**About this task:**
Please return each line of the listing below exactly as written.

**Data extracts:**
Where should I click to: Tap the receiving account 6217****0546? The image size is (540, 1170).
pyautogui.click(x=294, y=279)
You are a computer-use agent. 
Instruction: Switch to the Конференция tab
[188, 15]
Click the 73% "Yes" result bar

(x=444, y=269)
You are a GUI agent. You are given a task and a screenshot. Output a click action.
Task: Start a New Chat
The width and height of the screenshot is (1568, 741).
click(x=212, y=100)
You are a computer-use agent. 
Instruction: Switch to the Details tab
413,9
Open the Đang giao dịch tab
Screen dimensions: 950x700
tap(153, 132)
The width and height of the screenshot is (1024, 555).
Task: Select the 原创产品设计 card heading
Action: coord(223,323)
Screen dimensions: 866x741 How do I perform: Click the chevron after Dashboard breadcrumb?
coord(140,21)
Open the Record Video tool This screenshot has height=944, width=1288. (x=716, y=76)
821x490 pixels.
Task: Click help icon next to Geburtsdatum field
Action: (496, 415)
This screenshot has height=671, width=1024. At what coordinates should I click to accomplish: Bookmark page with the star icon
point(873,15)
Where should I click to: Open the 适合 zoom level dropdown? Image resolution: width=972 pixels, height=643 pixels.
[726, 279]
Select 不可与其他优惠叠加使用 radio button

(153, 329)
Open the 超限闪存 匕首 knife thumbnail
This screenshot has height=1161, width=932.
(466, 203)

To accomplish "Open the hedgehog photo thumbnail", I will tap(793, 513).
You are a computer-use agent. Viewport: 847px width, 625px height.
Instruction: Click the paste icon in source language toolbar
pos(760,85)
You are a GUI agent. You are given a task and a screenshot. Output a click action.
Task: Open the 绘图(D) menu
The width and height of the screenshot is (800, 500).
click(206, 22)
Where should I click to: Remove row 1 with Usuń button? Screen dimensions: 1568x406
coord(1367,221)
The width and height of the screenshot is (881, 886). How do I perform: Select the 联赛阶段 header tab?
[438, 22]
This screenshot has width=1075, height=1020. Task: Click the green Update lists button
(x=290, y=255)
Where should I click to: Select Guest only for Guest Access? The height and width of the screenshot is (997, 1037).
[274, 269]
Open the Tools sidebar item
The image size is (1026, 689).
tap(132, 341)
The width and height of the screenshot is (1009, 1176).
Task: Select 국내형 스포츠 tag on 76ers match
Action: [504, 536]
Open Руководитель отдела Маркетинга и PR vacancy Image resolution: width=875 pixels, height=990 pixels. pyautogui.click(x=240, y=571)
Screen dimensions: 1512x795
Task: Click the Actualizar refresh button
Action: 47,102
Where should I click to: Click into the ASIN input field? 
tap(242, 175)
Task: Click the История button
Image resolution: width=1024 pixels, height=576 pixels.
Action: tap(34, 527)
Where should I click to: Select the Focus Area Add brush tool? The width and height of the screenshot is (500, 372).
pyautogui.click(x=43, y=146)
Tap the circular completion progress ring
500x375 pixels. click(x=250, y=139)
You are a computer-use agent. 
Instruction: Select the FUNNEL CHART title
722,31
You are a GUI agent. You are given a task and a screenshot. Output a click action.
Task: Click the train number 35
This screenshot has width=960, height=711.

**Solution to this exercise:**
Where should I click to: Tap the receiving account 6217****0546? The image size is (540, 1170).
pyautogui.click(x=294, y=279)
You are a computer-use agent. 
Instruction: Switch to the Конференция tab
[188, 15]
Click the 73% "Yes" result bar

(x=444, y=269)
You are a GUI agent. You are given a task and a screenshot. Output a click action.
Task: Start a New Chat
The width and height of the screenshot is (1568, 741).
click(x=212, y=100)
You are a computer-use agent. 
Instruction: Switch to the Details tab
413,9
Open the Đang giao dịch tab
Screen dimensions: 950x700
tap(153, 132)
The width and height of the screenshot is (1024, 555).
Task: Select the 原创产品设计 card heading
Action: coord(223,323)
Screen dimensions: 866x741 How do I perform: Click the chevron after Dashboard breadcrumb?
coord(140,21)
Open the Record Video tool This screenshot has height=944, width=1288. (x=716, y=76)
821x490 pixels.
Task: Click help icon next to Geburtsdatum field
Action: (496, 415)
This screenshot has height=671, width=1024. At what coordinates should I click to accomplish: Bookmark page with the star icon
point(873,15)
Where should I click to: Open the 适合 zoom level dropdown? Image resolution: width=972 pixels, height=643 pixels.
[726, 279]
Select 不可与其他优惠叠加使用 radio button

(153, 329)
Open the 超限闪存 匕首 knife thumbnail
This screenshot has height=1161, width=932.
(466, 203)

To accomplish "Open the hedgehog photo thumbnail", I will tap(793, 513).
You are a computer-use agent. Viewport: 847px width, 625px height.
Instruction: Click the paste icon in source language toolbar
pos(760,85)
You are a GUI agent. You are given a task and a screenshot. Output a click action.
Task: Open the 绘图(D) menu
The width and height of the screenshot is (800, 500).
click(206, 22)
Where should I click to: Remove row 1 with Usuń button? Screen dimensions: 1568x406
coord(1367,221)
The width and height of the screenshot is (881, 886). How do I perform: Select the 联赛阶段 header tab?
[438, 22]
This screenshot has width=1075, height=1020. Task: Click the green Update lists button
(x=290, y=255)
Where should I click to: Select Guest only for Guest Access? The height and width of the screenshot is (997, 1037).
[274, 269]
Open the Tools sidebar item
The image size is (1026, 689).
tap(132, 341)
The width and height of the screenshot is (1009, 1176).
Task: Select 국내형 스포츠 tag on 76ers match
Action: [504, 536]
Open Руководитель отдела Маркетинга и PR vacancy Image resolution: width=875 pixels, height=990 pixels. pyautogui.click(x=240, y=571)
Screen dimensions: 1512x795
Task: Click the Actualizar refresh button
Action: 47,102
Where should I click to: Click into the ASIN input field? 
tap(242, 175)
Task: Click the История button
Image resolution: width=1024 pixels, height=576 pixels.
Action: tap(34, 527)
Where should I click to: Select the Focus Area Add brush tool? The width and height of the screenshot is (500, 372).
pyautogui.click(x=43, y=146)
Tap the circular completion progress ring
500x375 pixels. click(x=250, y=139)
You are a computer-use agent. 
Instruction: Select the FUNNEL CHART title
722,31
You are a GUI agent. You are given a task and a screenshot. Output a click action.
Task: Click the train number 35
This screenshot has width=960, height=711.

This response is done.